Pick out each line in the items below that contains the string "dimensions" and copy those lines. Case matters, so count only matches with the same capitalization.

[start of SOURCE DATA]

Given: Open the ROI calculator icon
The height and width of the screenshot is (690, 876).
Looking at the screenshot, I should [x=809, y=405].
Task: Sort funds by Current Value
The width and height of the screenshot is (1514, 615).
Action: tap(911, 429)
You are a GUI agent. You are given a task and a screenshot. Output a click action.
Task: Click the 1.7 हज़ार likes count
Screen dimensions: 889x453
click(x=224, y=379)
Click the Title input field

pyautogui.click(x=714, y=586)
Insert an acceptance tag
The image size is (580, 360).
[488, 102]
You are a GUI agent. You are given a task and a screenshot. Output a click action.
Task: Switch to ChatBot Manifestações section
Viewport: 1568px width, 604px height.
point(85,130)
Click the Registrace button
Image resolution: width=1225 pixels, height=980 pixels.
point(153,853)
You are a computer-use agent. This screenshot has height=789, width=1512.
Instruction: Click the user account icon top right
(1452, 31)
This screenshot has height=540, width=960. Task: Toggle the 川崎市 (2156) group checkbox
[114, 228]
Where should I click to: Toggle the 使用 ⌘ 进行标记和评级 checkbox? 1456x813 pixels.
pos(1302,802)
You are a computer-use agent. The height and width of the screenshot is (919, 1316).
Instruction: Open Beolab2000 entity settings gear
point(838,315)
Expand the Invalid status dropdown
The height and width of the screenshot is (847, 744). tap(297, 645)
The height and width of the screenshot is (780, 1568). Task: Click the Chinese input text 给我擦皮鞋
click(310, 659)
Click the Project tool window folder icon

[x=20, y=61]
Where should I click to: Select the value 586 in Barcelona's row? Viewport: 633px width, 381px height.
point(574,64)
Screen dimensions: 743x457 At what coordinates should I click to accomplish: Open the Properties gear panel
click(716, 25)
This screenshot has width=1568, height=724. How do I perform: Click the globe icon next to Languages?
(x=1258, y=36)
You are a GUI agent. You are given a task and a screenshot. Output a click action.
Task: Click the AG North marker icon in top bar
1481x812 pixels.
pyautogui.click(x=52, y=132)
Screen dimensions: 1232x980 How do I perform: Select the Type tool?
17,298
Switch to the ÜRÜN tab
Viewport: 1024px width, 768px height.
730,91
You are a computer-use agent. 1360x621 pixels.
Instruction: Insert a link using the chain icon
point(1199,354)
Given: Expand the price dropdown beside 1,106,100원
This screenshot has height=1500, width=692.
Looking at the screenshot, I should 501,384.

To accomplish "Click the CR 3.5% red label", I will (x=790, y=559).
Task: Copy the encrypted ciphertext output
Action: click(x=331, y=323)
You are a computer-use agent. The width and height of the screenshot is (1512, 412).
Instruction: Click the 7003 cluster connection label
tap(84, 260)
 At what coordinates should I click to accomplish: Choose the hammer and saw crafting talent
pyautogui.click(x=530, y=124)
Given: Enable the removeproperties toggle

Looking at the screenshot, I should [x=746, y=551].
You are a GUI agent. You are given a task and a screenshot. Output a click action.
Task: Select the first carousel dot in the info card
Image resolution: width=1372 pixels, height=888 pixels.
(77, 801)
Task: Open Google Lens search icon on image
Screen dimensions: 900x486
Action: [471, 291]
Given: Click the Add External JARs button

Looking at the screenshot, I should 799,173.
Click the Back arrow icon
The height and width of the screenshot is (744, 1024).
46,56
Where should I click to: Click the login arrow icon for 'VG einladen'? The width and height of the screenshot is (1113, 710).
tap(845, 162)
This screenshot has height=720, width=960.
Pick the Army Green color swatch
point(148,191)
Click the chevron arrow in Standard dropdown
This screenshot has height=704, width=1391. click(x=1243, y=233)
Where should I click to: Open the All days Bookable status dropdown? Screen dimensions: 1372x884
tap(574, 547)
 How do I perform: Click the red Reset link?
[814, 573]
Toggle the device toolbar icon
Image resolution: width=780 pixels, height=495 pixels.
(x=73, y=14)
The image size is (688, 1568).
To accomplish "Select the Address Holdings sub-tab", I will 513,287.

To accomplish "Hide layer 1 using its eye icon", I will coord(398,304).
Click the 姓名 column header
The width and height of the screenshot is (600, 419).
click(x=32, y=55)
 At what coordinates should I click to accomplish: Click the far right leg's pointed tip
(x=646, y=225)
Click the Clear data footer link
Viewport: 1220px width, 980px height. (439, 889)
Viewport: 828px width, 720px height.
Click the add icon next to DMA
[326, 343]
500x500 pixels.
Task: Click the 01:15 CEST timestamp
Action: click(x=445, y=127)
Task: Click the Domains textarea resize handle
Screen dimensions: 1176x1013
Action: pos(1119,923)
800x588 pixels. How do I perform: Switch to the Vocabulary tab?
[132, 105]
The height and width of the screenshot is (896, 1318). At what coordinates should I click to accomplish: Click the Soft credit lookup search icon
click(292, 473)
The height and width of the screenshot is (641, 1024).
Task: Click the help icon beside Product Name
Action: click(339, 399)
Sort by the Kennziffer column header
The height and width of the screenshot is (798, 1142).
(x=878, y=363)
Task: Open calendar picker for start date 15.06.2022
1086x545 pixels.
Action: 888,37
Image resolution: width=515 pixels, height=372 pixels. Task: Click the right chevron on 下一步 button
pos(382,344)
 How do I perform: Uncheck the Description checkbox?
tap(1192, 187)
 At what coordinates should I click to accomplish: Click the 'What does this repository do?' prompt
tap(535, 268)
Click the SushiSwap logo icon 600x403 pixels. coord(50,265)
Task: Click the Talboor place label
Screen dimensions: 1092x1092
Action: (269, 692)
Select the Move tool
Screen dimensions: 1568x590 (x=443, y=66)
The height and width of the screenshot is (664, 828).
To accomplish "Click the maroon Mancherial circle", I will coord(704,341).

[end of SOURCE DATA]

* RESPONSE TO THIS TASK
Screen dimensions: 889x453
Screen dimensions: 743x457 At what coordinates should I click to accomplish: Open the Properties gear panel
Screen dimensions: 1232x980 How do I perform: Select the Type tool?
Screen dimensions: 900x486
Where should I click to: Open the All days Bookable status dropdown? Screen dimensions: 1372x884
Screen dimensions: 1176x1013
Screen dimensions: 1092x1092
Screen dimensions: 1568x590 (x=443, y=66)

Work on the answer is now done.